Let's compute the derivatives for the regular expression $\mathbf r = \mathtt{(10^*1 + 0)^*}$. We have for $0$,
\begin{align*}
D_0(\mathbf r) &= D_0(\mathtt{10^*1+0}) \mathbf r \\
&= (D_0(\mathtt{10^*1}) + D_0(\mathtt 0)) \mathbf r \\
&= (D_0(\mathtt{10^*1}) + \varepsilon) \mathbf r \\
&= (D_0(\mathtt 1)\mathtt{0^*1} + \delta(\mathtt 1)D_0(\mathtt {0^*1}) + \varepsilon) \mathbf r \\
&= (\emptyset \mathtt{0^*1} + \emptyset D_0(\mathtt{0^*1}) + \varepsilon) \mathbf r \\
&= \varepsilon \mathbf r \\
&= \mathbf r
\end{align*}
So, $D_0(\mathbf r) = \mathbf r$, which makes sense: reading $0$ would allows us to start from the beginning of the regular expression since we can just take the star. But for $1$, we have
\begin{align*}
D_1(\mathbf r) &= D_1(\mathtt{10^*1+0}) \mathbf r \\
&= (D_1(\mathtt {10^*1}) + D_1(\mathtt 0)) \mathbf r \\
&= (D_1(\mathtt {10^*1}) + \emptyset) \mathbf r \\
&= (D_1(\mathtt 1)\mathtt{0^*1} + \delta(\mathtt 1)D_1(\mathtt{0^*1})) \mathbf r \\
&= (\mathtt{\varepsilon 0^*1} + \emptyset D_1(\mathtt{0^*1})) \mathbf r \\
&= \mathtt{0^*1} \mathbf r \\
&= \mathtt{0^*1 (10^*1 + 0)^*}
\end{align*}
Here, this says that if we read $1$, then we are going to be partially matched to the first term inside the star, and we must finish the rest of the term before going for another round through the star. Let's call this new RE $\mathbf r_1$ and consider its derivatives. For $0$, we have
\begin{align*}
D_0(\mathbf r_1) &= D_0(\mathtt{0^*1} \mathbf r) \\
&= D_0(\mathtt{0^*})1 \mathbf r + \delta(\mathtt{0^*}) D_0(\mathtt 1\mathbf r) \\
&= D_0(\mathtt{0^*})1 \mathbf r + \varepsilon D_0(\mathtt 1)\mathbf r + \delta(\mathtt 1)D_0(\mathbf r) \\
&= D_0(\mathtt{0^*})1 \mathbf r + \emptyset \mathbf r + \emptyset D_0(\mathbf r) \\
&= D_0(\mathtt{0^*})1 \mathbf r \\
&= D_0(\mathtt 0) \mathtt{0^* 1} \mathbf r \\
&= \varepsilon 0^* 1 \mathbf r \\
&= \mathtt{0^* 1} \mathbf r \\
&= \mathbf r_1
\end{align*}
Again, we have that reading $0$ doesn't change the regular expression, because we're still in the middle of reading $0$s. Then for $1$, we have
\begin{align*}
D_1(\mathbf r_1) &= D_1(\mathtt{0^*1} \mathbf r) \\
&= D_1(\mathtt{0^*})\mathtt 1 \mathbf r + \delta(\mathtt{0^*}) D_1(\mathtt 1\mathbf r) \\
&= D_1(\mathtt{0^*})\mathtt 1 \mathbf r + \varepsilon D_1(\mathtt 1)\mathbf r + \delta(\mathtt 1)D_1(\mathbf r) \\
&= D_1(\mathtt{0^*})\mathtt 1 \mathbf r + \varepsilon \mathbf r + \emptyset D_1(\mathbf r) \\
&= D_1(\mathtt{0^*})\mathtt 1 \mathbf r + \mathbf r \\
&= D_1(\mathtt 0) \mathtt{0^* 1} \mathbf r + \mathbf r \\
&= \emptyset \mathtt{0^* 1} \mathbf r + \mathbf r \\
&= \mathbf r
\end{align*}
These derivatives give us the following DFA.
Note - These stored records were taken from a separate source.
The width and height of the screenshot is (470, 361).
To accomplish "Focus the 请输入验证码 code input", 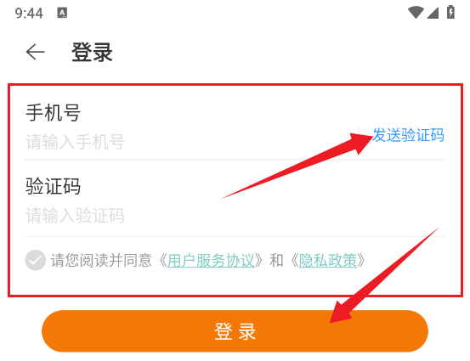I will coord(235,215).
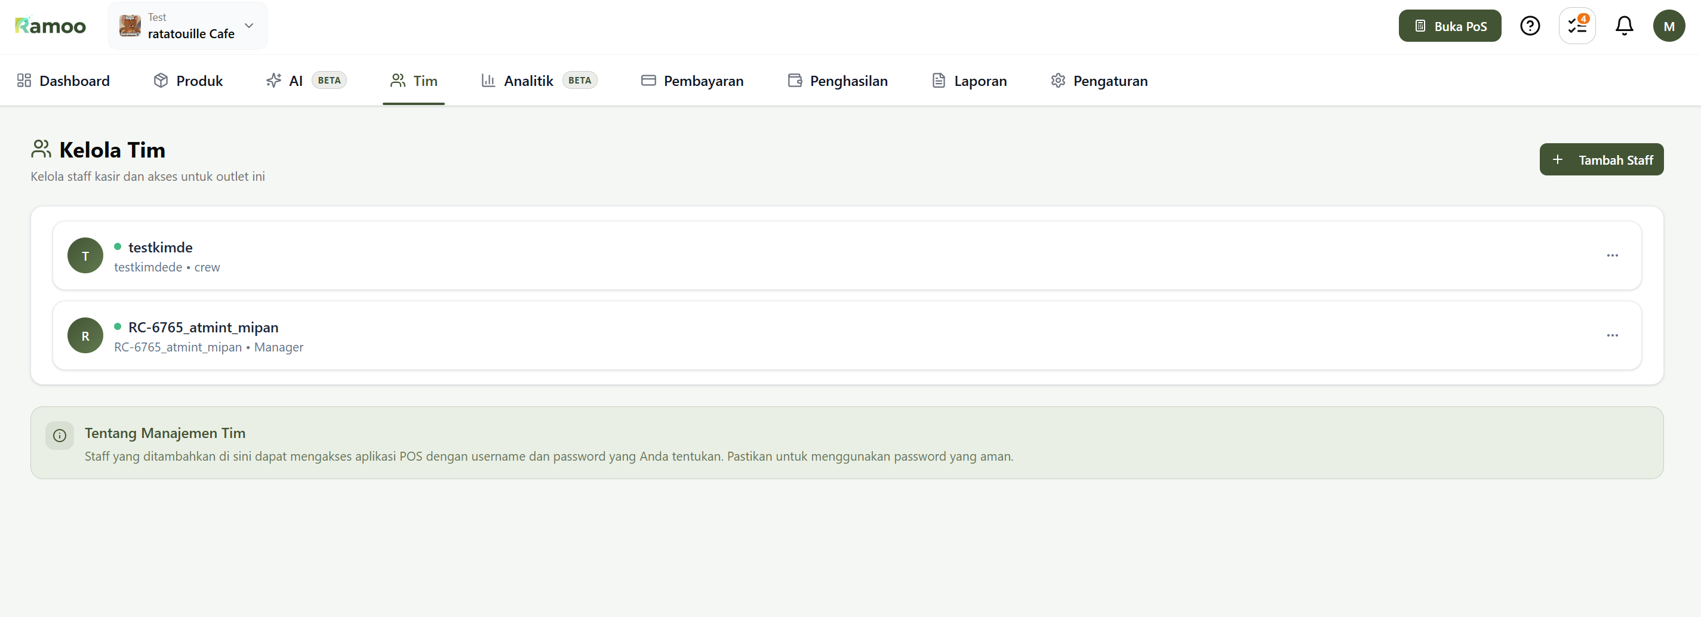Screen dimensions: 1701x617
Task: Open the Pengaturan settings tab
Action: pos(1099,81)
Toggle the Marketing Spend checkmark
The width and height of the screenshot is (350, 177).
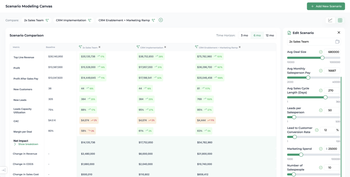click(321, 149)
This method lends itself quite nicely to implementation in functional programming languages. In fact, Stuart Kurtz's CMSC 28000 course notes on derivatives pointed me to a paper detailing the use of derivatives in the regular expression implementations of Standard ML and Scheme (which you probably now know as Racket).
How I first learned about derivatives was as an undergrad stumbling upon the first version of Matt Might's post about his paper on using derivatives for parsing. It's quite accessible if you have some formal languages and algorithms knowledge. He also has his own implementation of a very simple regular expression matcher that uses derivatives in Scheme, which should be easy enough to follow if you made it through CS 151 (or maybe don't look at it and try to implement it yourself).